LIST OF TASKS:
A: Using the passage on searching Open WorldCat, decide whether each statement agrees with it: (i) the "wcpa" search does not work in Yahoo!; (ii) Google retrieves WorldCat records for both example searches that link an author's name to a title or subject; (iii) the phrase "worldcatlibraries" fails to work in Google. Answer yes or no for each and quote the deciding words.
B: Reproduce the passage on searching Open WorldCat from "With enough promotion, the" up to and including "well in Yahoo!.".

SELECTED PASSAGE:

========================

There are several ways of searching Open WorldCat
items in Google and Yahoo!. Searching works the same
in Google and Yahoo! with two exceptions, which we
discuss below. The most intuitive is using the phrase "find
in a library" plus the title of the item or the subject
to be searched: find in a library: da vinci code.
Alternatively, you can search using the phrase "worldcat
libraries" and the title of the item or the subject
searched: worldcat libraries social ecology.
With enough promotion, the phrase "worldcat libraries" could
someday become a recognizable way for the casual user
to search as well as great brand recognition for OCLC.
The phrase "worldcatlibraries" works equally well,
although Google persists in asking "Did you mean worldcat
libraries?" and Yahoo! returns the search as "Find
in a Library." OCLC also suggests using "wcpa," a
phrase that appears in the URLs of all records retrieved,
e.g., wcpa da vinci code. It's not exactly intuitive
and it does not work in Yahoo!. The remaining search, "site:worldcatlibraries.org
[title]," is described at length below. It too does
not work well in Yahoo!.
Ericka McDonald, manager of OCLC WorldCat end-user
services, was extremely helpful in answering questions
about the project. McDonald provided much of the g
information that follows.
Authors may be searched by linking the name to a
title or subject, e.g., worldcat libraries murder
in mont
parnasse and greenwood or worldcat libraries basketball and lee. Google
retrieves WorldCat records for both these searches, but Yahoo! retrieves only
the subject search for basketball and lee. OCLC recommends using the search
syntax "site:worldcatlibraries.org [author name]" to locate author records.
Searching site:worldcatlibraries.org dennis lehane did retrieve several
records for Dennis Lehane (author of Mystic River and other novels)
in Google, but retrieved only one record in Yahoo!. Using the other recommended
searches combined with the author name "Dennis Lehane" located WorldCat records
in both Google and Yahoo! but only for one title and, in one case, for two
different titles in two different formats. The "site:" search used in Google
retrieves several records for different titles by Lehane, but the "site:" search
in Yahoo! retrieves only one record for one of Lehane's works. Generally the "site:" search
in Yahoo! retrieved only one record for anything.

========================

INFORMATION SUPPLIED:
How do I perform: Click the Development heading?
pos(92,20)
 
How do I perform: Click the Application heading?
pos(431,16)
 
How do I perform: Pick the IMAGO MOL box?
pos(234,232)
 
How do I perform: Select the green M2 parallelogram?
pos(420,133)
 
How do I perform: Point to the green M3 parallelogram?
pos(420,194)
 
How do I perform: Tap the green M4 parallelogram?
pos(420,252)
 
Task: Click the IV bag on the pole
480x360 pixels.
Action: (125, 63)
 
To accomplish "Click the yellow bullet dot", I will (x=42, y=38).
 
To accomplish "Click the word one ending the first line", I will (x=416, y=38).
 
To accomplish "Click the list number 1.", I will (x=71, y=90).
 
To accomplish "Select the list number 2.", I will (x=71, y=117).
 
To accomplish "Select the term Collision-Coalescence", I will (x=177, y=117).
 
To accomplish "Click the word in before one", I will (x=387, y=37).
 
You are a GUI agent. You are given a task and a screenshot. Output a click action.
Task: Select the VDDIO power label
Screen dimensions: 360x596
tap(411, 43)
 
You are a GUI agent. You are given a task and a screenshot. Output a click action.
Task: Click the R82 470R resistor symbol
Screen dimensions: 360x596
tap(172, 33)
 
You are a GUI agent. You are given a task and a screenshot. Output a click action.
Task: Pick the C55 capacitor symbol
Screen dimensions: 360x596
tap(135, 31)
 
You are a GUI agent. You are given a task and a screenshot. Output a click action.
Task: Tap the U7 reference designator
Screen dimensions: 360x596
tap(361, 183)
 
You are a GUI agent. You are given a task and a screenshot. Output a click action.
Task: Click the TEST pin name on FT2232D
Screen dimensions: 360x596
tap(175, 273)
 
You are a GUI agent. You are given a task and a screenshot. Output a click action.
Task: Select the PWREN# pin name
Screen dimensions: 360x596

========================

SOLVED PROBLEMS:
A:
(i) Yes: "it does not work in Yahoo!"
(ii) Yes: "Google retrieves WorldCat records for both these searches"
(iii) No: "The phrase "worldcatlibraries" works equally well"

B:
With enough promotion, the phrase "worldcat libraries" could
someday become a recognizable way for the casual user
to search as well as great brand recognition for OCLC.
The phrase "worldcatlibraries" works equally well,
although Google persists in asking "Did you mean worldcat
libraries?" and Yahoo! returns the search as "Find
in a Library." OCLC also suggests using "wcpa," a
phrase that appears in the URLs of all records retrieved,
e.g., wcpa da vinci code. It's not exactly intuitive
and it does not work in Yahoo!. The remaining search, "site:worldcatlibraries.org
[title]," is described at length below. It too does
not work well in Yahoo!.